Wednesday, May 10, 2017

OER and Total Cost of Attendance


We’ve all had colleagues who tended towards conspiracy theories.  At a previous job, I pranked one once by leaving a folder on my desk labeled “My Top Secret Plans for World Domination, Part One.”  It was empty.

This is about as close as I get to real conspiring.  But I’ve come up with a...let’s call it “plan”...that might actually make a difference.

We don’t have free community college yet in New Jersey.  The original funding model was an even three-way split in costs among the state, the county, and the students; at this point, though, students pick up 57% of the cost, and their share is growing.  Nobody wants to raise tuition, for obvious reasons, but it’s also unrealistic to fund ever-more-expensive health insurance when every revenue stream is either flat or declining.  The math doesn’t work.  So there’s a premium, no pun intended, on ways to find revenue that aren’t so painful.

Some of those ways are the usual: philanthropy, public sector grants, space rental for conferences, summer camps.  Improved retention and completion offer the prospect of greater tuition revenue without raising tuition, simply because more people would stick around longer.  In business terms -- I know, but still -- a retained student is a repeat customer, and it’s cheaper to retain a customer than to find a new one.  Making that happen without spending significant money is a challenge.

But I’m thinking that an aggressive move towards OER could actually help generate revenue.  Here’s how.

Although tuition certainly matters to students, what matters more is “total cost of attendance.”  That includes fees, books, transportation, and the opportunity cost of taking classes, among other things.  (Reduced work hours to make time for classes leads to reduced income in the short term, which is a cost.  Over time, if they graduate, they more than make it back, but in the here and now, it’s a cost.)  Opportunity cost is lowest in recessions and highest during expansions, which is why our enrollments are countercyclical.  

We don’t control opportunity cost, and we have relatively little control over transportation.  (We’ve made some headway with bus routes, but the basic point stands.)  Tuition speaks for itself.  Fees come in different flavors, ranging from course-specific ones to a general student fee.  But books…

So here’s the plan.  If we get critical mass of sections using OER, and we can quantify the typical savings to students in some sort of credible way, I’d like to go to the Board with the following argument:

If we raise tuition $5 a credit, a student taking 30 credits pays an extra $150 a year.  But if we’re using OER in enough places that the student is saving $500 a year on books, she’s still coming out ahead.  And the college is getting some much-needed revenue.  The only loser here is the commercial textbook industry, which, frankly, isn’t our problem.  

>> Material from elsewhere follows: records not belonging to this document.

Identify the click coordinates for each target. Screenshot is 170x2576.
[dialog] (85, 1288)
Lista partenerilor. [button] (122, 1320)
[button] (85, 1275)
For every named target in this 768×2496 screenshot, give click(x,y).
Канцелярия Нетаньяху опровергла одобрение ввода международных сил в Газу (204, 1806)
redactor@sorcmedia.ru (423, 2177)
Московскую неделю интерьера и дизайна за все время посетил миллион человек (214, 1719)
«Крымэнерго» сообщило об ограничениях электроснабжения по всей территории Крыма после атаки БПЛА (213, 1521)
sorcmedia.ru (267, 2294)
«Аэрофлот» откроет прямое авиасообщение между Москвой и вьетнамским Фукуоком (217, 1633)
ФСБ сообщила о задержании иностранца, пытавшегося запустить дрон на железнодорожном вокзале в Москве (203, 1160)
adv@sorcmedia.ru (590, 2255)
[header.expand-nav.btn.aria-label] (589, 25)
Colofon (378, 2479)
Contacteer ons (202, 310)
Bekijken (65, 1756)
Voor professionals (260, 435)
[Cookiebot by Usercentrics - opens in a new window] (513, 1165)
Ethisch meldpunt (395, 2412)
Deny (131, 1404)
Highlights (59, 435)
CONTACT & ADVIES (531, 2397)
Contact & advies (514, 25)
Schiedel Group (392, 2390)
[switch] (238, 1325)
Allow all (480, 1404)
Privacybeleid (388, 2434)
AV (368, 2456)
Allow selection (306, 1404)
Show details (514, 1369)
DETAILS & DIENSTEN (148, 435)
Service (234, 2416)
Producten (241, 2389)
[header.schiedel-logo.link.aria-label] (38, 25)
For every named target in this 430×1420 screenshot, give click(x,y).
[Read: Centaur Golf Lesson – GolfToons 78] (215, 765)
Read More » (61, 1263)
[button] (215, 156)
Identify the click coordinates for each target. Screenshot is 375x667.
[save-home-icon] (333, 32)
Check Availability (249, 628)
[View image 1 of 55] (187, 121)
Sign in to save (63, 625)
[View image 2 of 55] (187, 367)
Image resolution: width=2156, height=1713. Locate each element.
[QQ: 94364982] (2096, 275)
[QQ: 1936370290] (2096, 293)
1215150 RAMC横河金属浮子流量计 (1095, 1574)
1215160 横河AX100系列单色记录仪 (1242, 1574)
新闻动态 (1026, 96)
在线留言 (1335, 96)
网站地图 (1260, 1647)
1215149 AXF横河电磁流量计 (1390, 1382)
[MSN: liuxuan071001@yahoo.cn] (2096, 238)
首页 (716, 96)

In essence, it’s a redirection and splitting of revenue.  It directs revenue away from commercial publishers, and towards the college and the students.  Students would have a lower total cost of attendance, and the college would gain more revenue.  Over time, increased retention from having every student able to get the books from day one would add another layer of revenue.  

As conspiracies go, it’s somewhat less enticing than most of the ones involving Elvis or the Trilateral Commission.  But it has the virtue of being both benign and practical.  It could buy us some time until free community college comes along, and/or we get a health insurance policy that makes some sense.  

It’s not world domination, but that’s okay.  If it means students can learn because they have books and the college can teach because it has revenue, I’ll call it good.  Maybe I need a new folder...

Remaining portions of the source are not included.